- Anvilicious: The Stay in the Kitchen attitude of Rita's husband and family is hammered in very hard in the first act.
- Crowning Music of Awesome: Probably the most enduring aspect of the film.
- Fan-Preferred Couple: Although Rita and Frank don't get together in the film, a lot of fans wish they would have.
- Funny Moments:
"She only came in for a demi-wave. She'll come out looking like a flippin' muppet!"
- Rita's response to one of the questions about addressing the staging difficulties of one play? Do it on the radio. This turns into an Awesome Moment, where she shows that she does know her stuff and explains that the playwright intended for it to be a play on voices and would have done it on the radio had it been around at the time.
- Rita bursts into Frank's class in a panic...to say she's just been to the theatre for the first time. She says she saw Macbeth, to which she says "His wife was a bloody cow, wasn't she?"
- After this she realises she's left one of her customers in the salon and rushes back at once.
Dad: "I'm sorry, Denny. If she was a wife of mine, I'd drown her."Rita: "If I was a wife of yours, I'd drown myself."
- Rita's epic burn on her father when he apologises to Denny for his daughter not getting pregnant yet.
- Genius Bonus: Rita choosing to name herself after Rita Mae Brown. The woman still managed to attend New York University while she was homeless, and earned a degree in Classics and English.
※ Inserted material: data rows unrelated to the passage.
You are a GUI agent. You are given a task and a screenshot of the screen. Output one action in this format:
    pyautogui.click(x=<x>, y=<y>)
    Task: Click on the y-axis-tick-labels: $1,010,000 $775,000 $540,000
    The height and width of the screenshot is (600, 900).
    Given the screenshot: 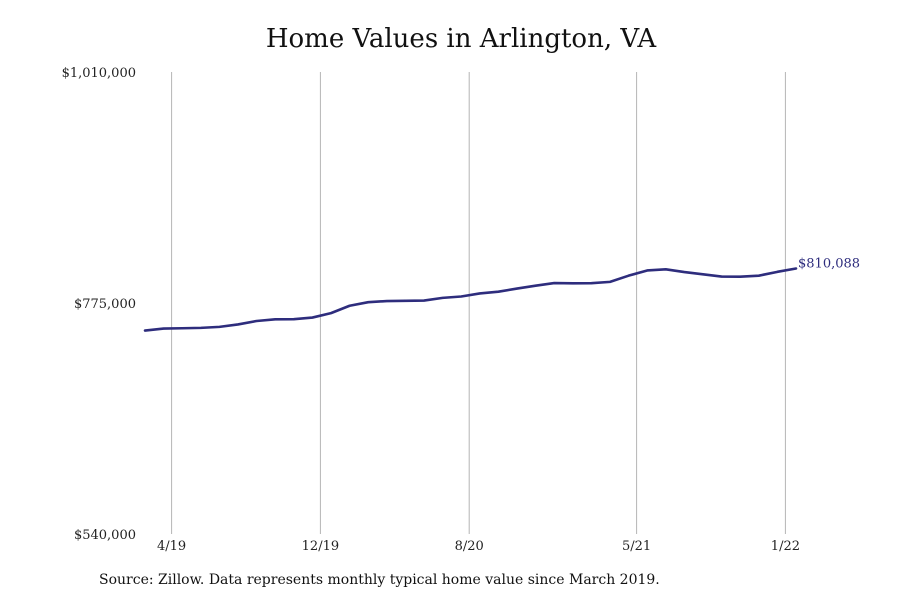 What is the action you would take?
    pyautogui.click(x=99, y=304)
    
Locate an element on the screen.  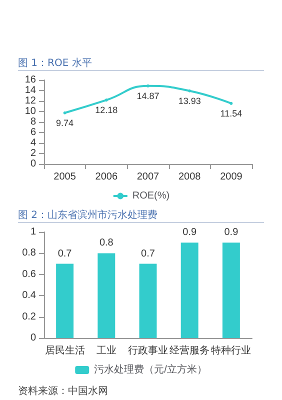
y-tick-label: 0.2 is located at coordinates (29, 316).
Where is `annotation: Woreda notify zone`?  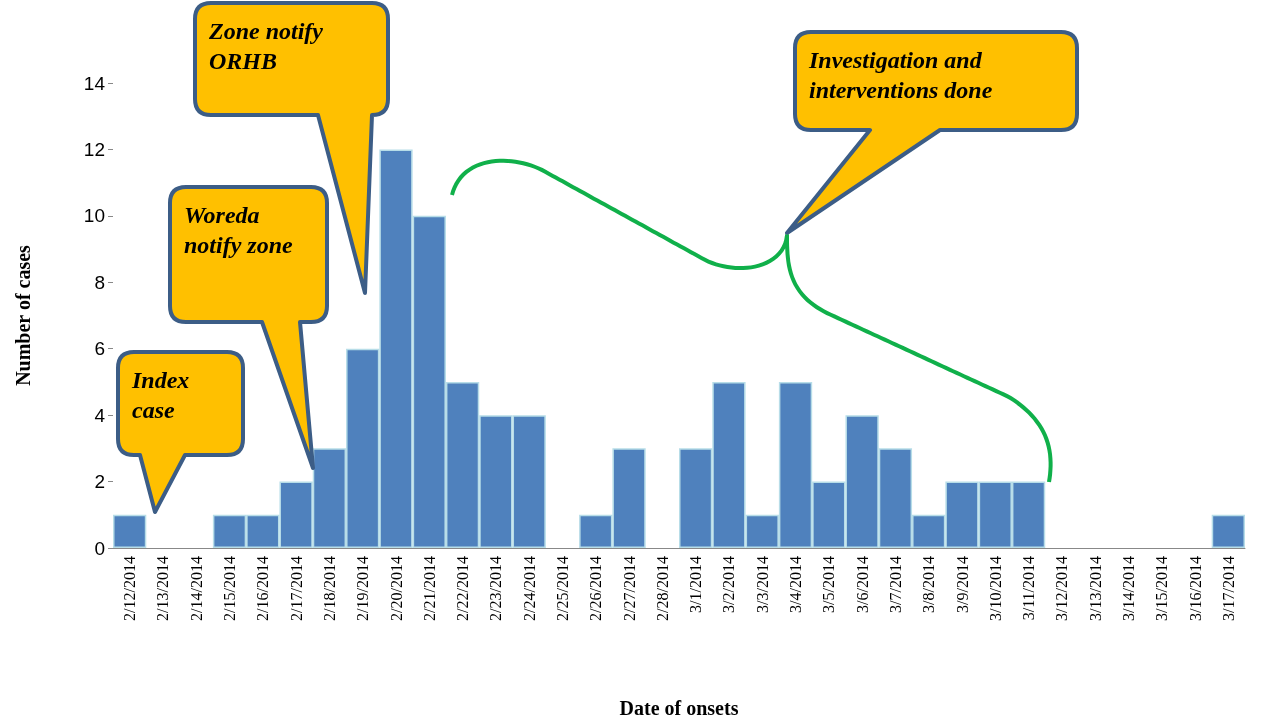 annotation: Woreda notify zone is located at coordinates (239, 230).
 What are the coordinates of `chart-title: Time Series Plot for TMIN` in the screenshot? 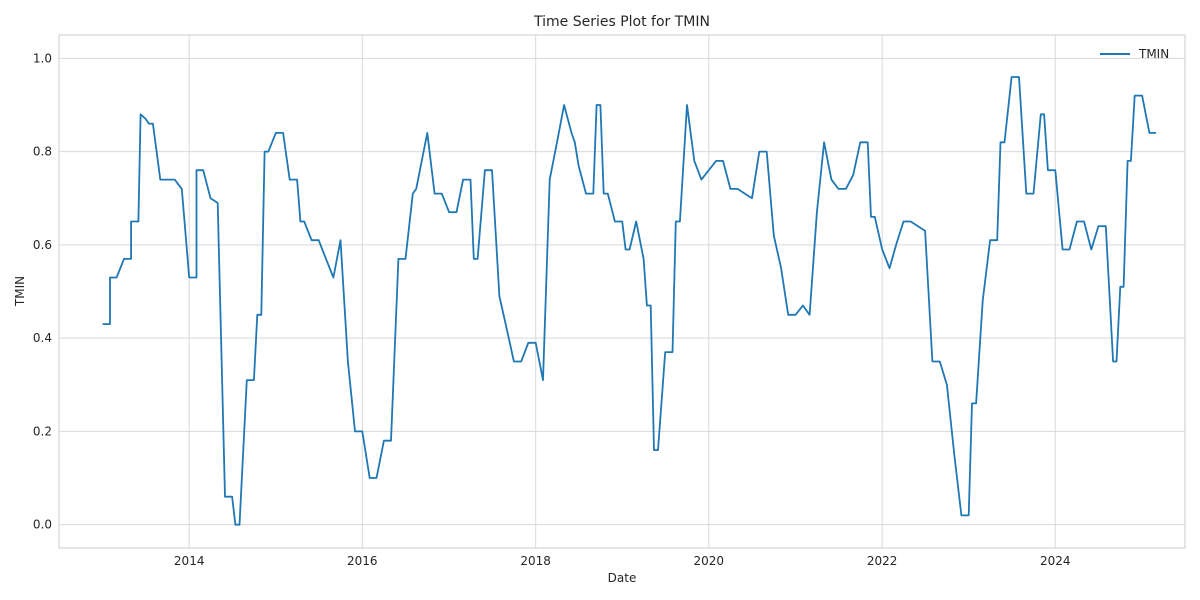 It's located at (622, 22).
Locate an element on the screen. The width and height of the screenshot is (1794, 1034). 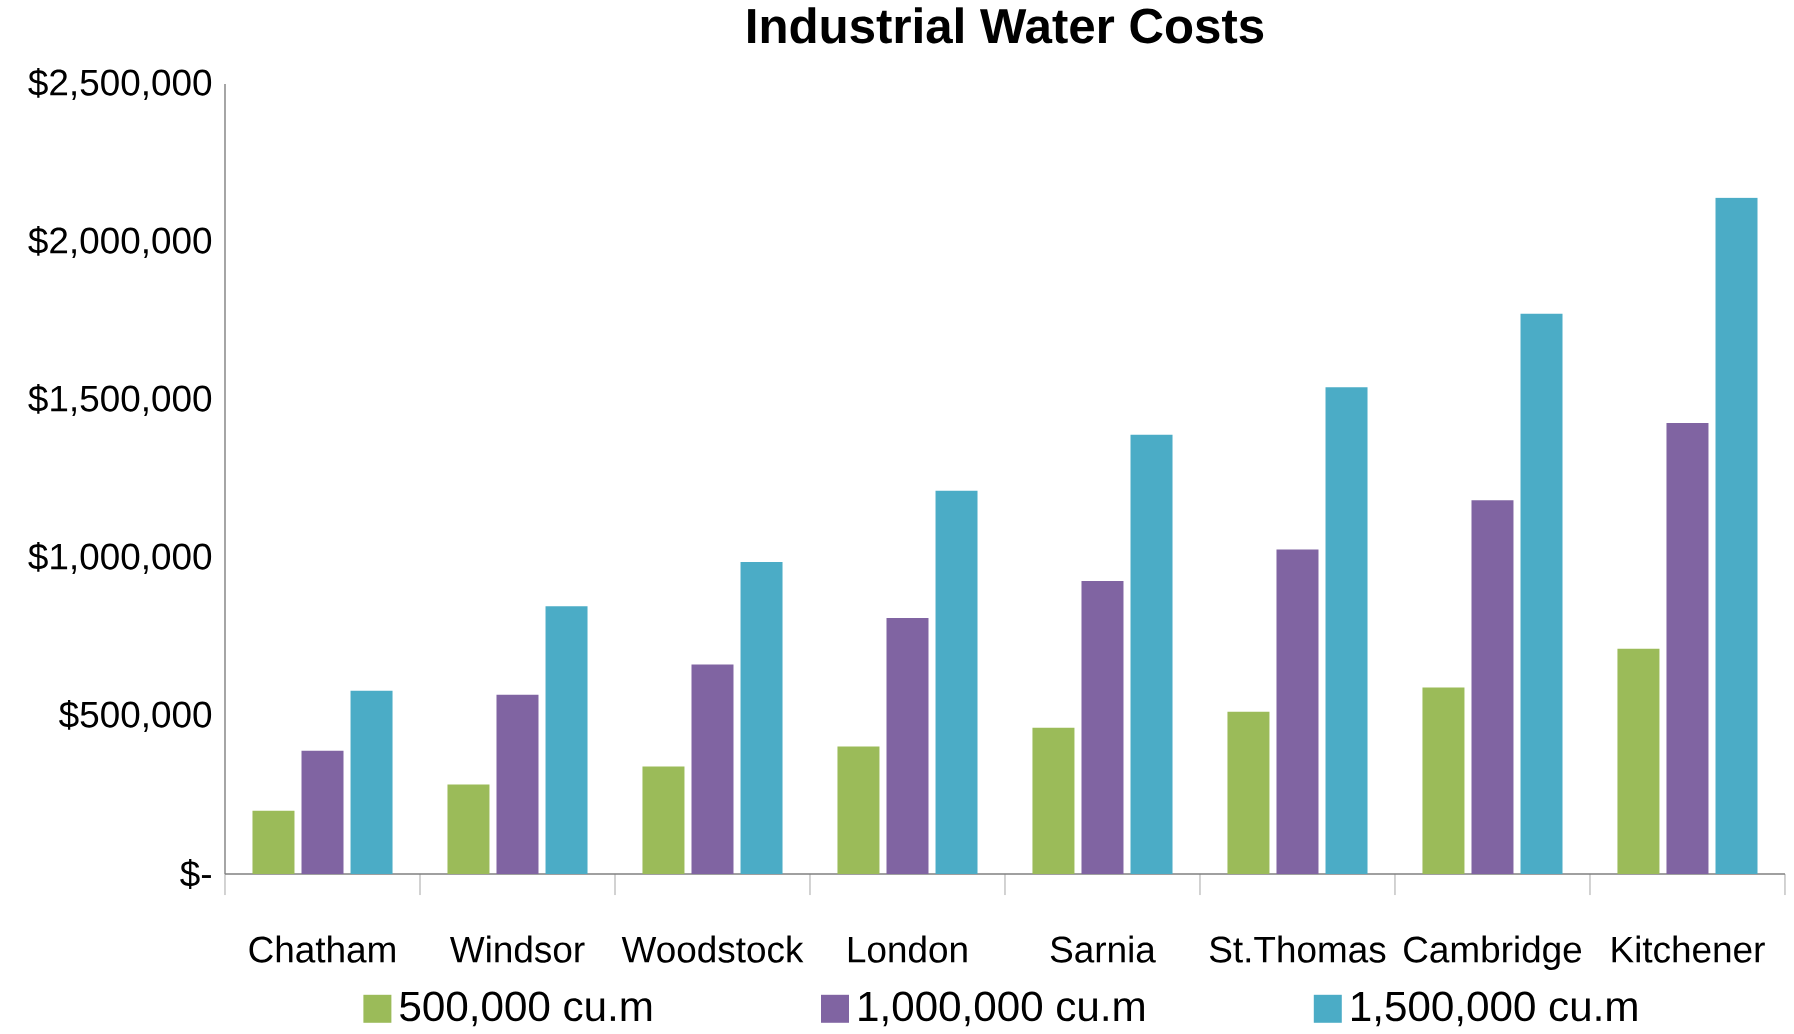
y-tick-label: $- is located at coordinates (196, 874).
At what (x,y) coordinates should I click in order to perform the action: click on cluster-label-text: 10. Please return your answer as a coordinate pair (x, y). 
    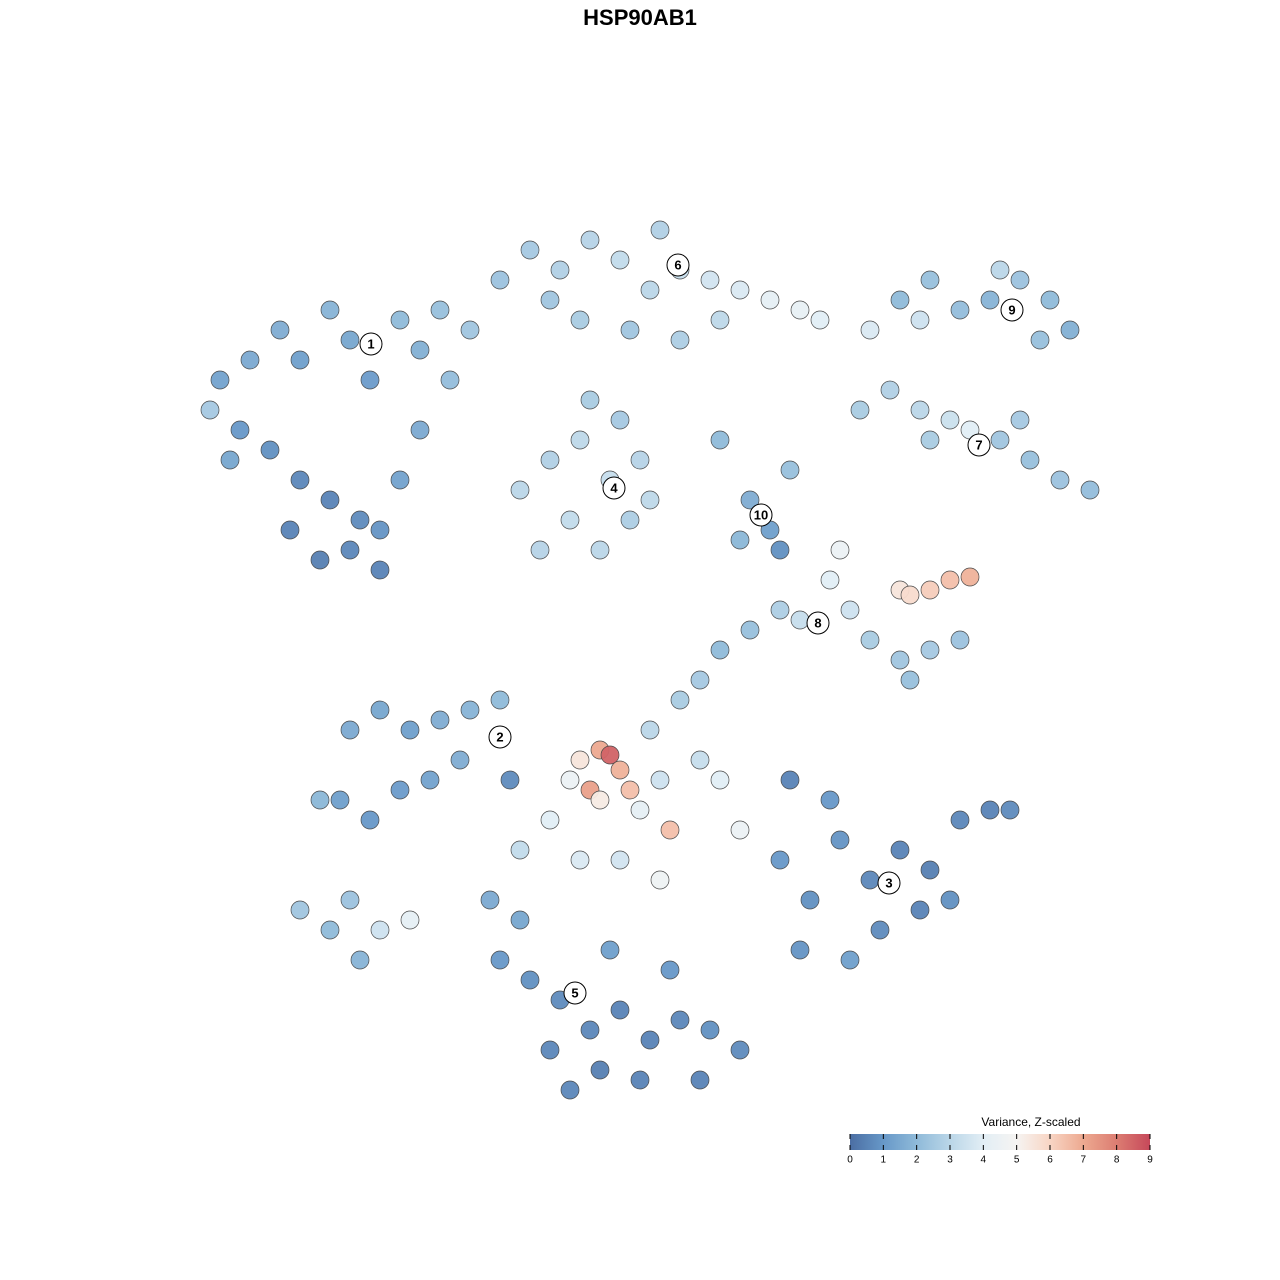
    Looking at the image, I should click on (761, 514).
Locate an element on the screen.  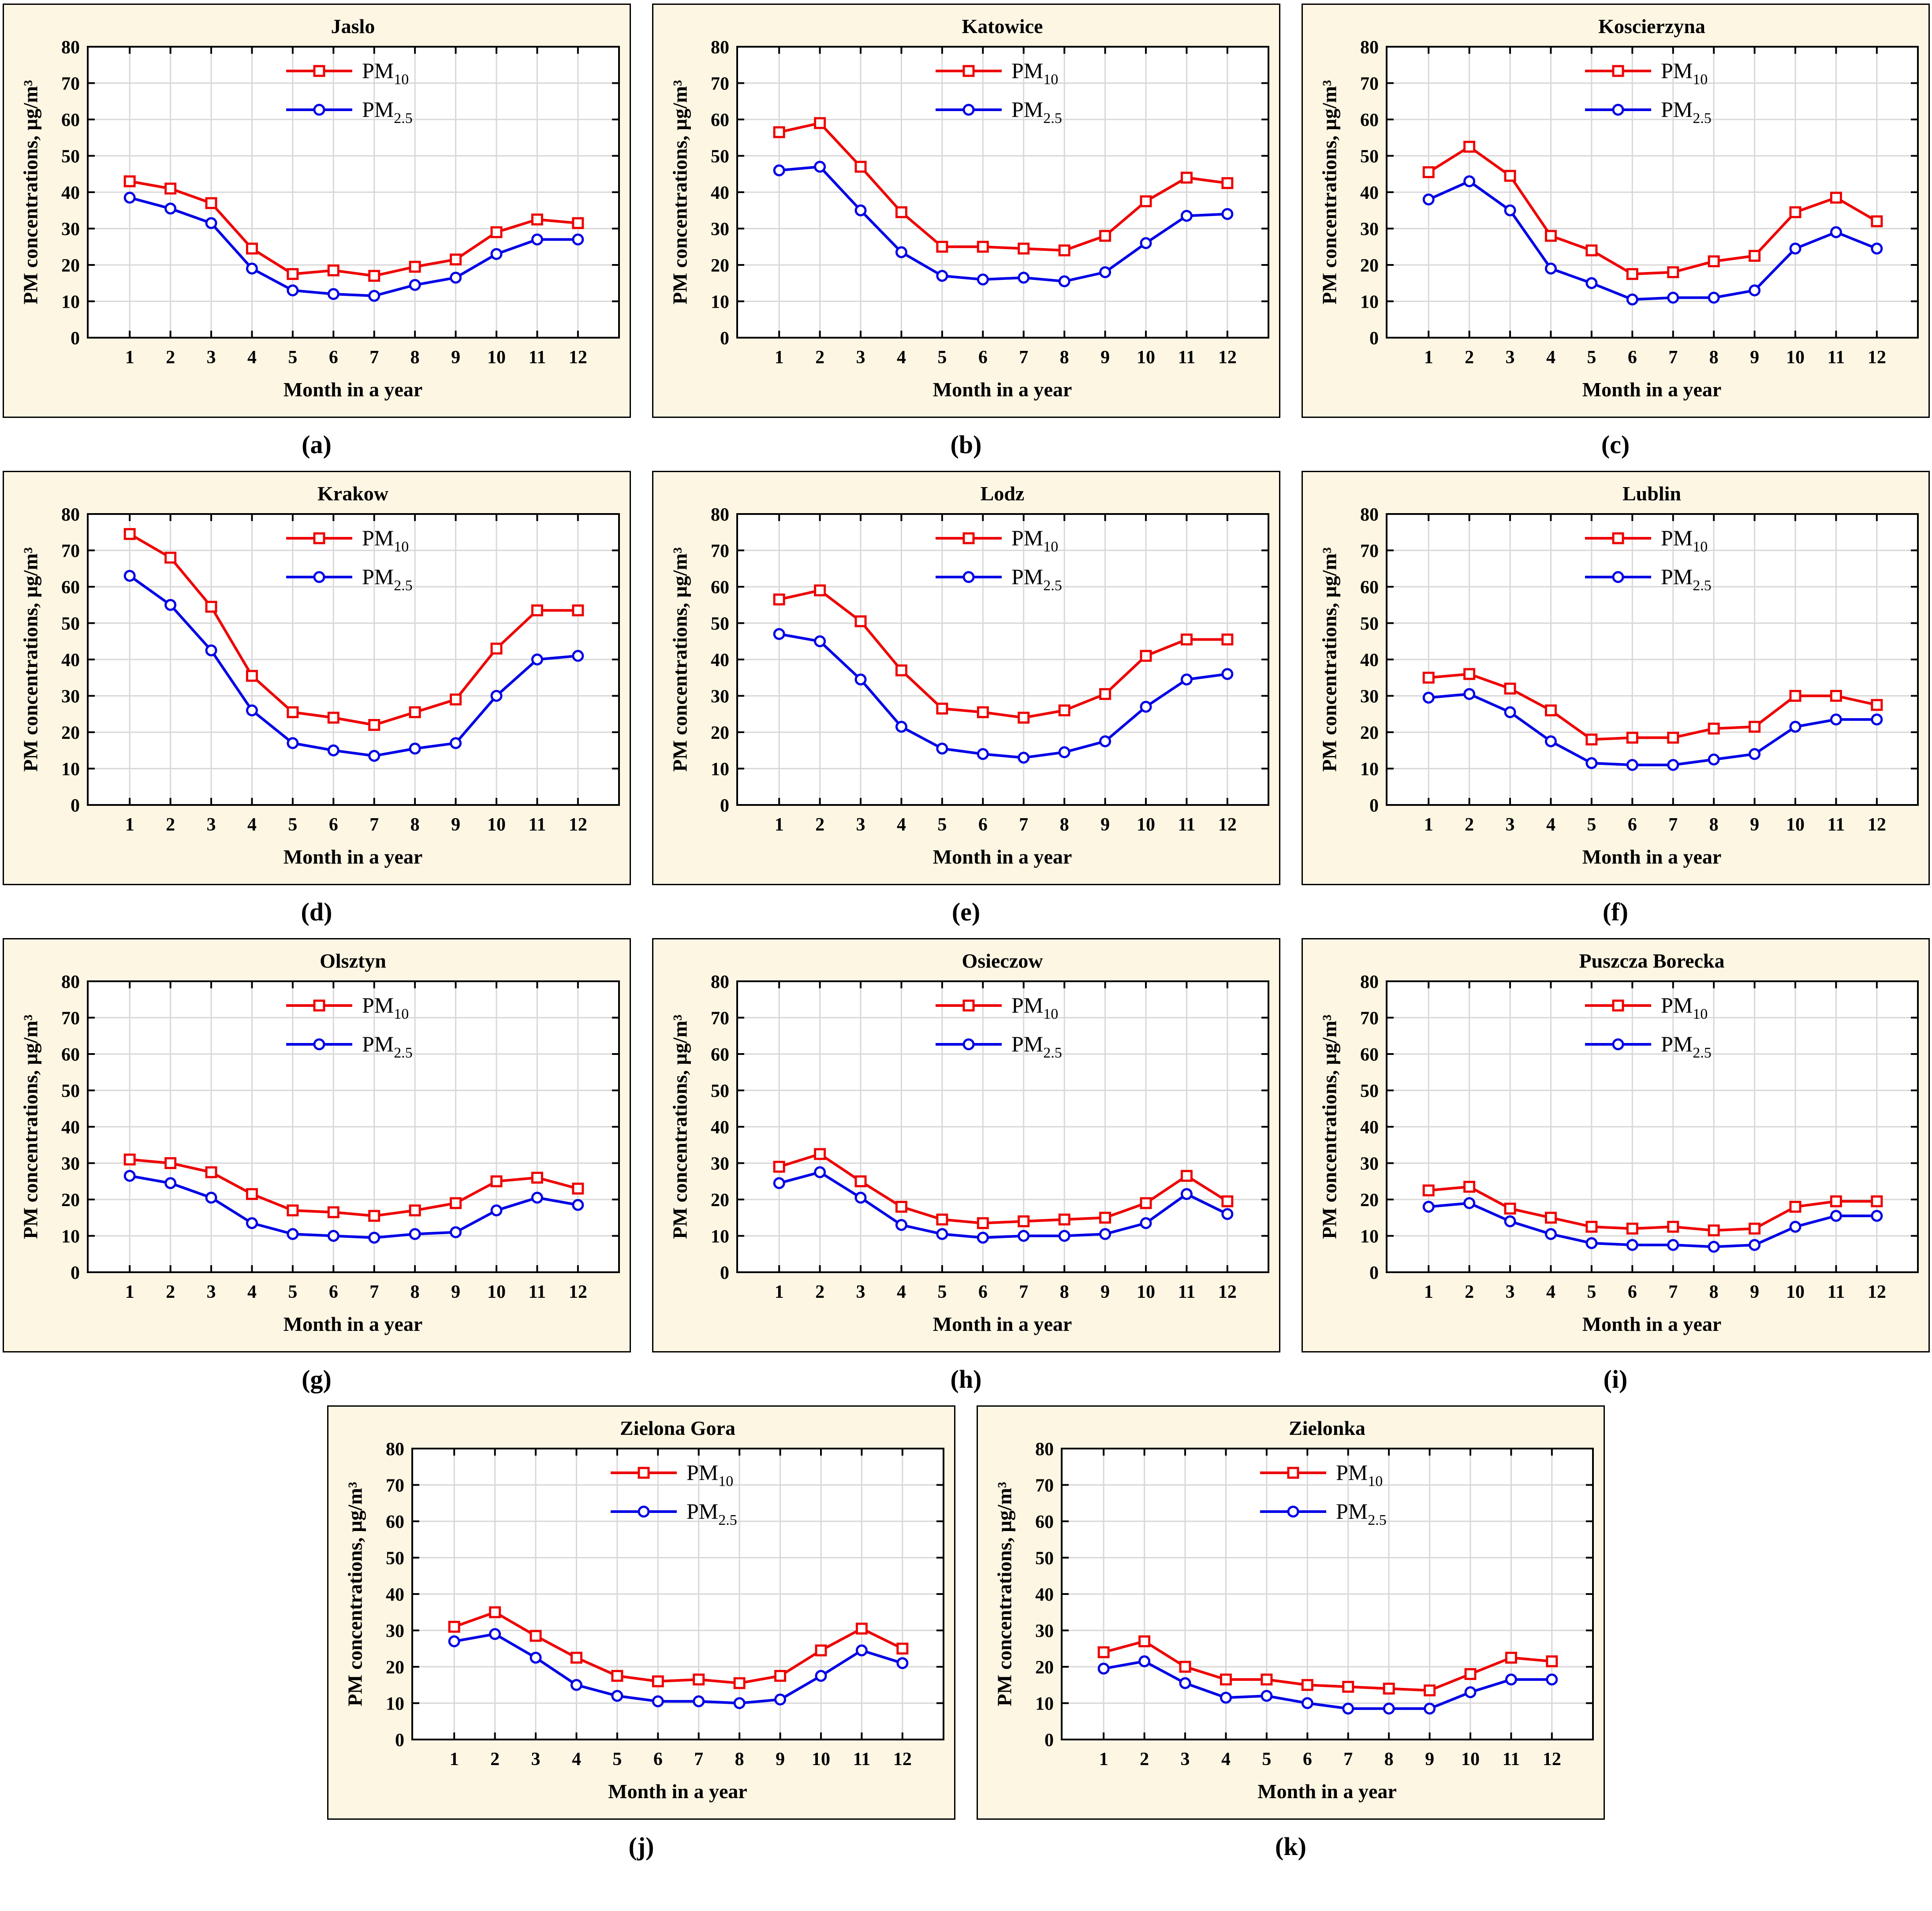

It makes sense that Rita would feel inspired by her.
- Hilarious in Hindsight:
"Has anyone got a carrier bag? I'm not going home on the Tube with this."
- Rita's customer mistaking her for reading a 'bondage book' (she's actually reading Of Human Bondage) can be extra funny when Julie Walters revealed that she read Fifty Shades of Grey not knowing what it was about.
- Frank turning up to a lecture drunk is a dramatic moment in the film. But it becomes very amusing if one watches Julie Walters accepting her BAFTA for the film - where she too had "a drop taken" on the night.
- One-Scene Wonder: Maureen Lipman appears in only about four small scenes but makes a huge impression as Rita's pompous roommate Trish.
- Rewatch Bonus: After knowing the truth about Trish, it makes much more sense why she has Mahler playing on full blast when she's interviewing a potential roommate. She wants to make herself seem cultured and impressive to hide her own working class roots.
- Some Anvils Need to Be Dropped: The lesson of the film is that education is important, but it's not just about pretentiousness and "meaningless quotes". It's about discovering something about yourself and holding onto your own individuality as you change. Numerous women came up to Julie Walters afterwards and claimed the film inspired them to get an education and change their situation.
- Tear Jerker: The part where Rita realises her mother is a Stepford Smiler, and she sadly says "surely there are better songs to sing". What makes this sadder is that we never see the mother again, so it's not known how she feels about Rita's new life or if they've kept in touch.
- Values Resonance: The themes of trying to escape from a life you've been pigeonholed into, especially when people around you don't want you to, are still shockingly relevant to a modern audience.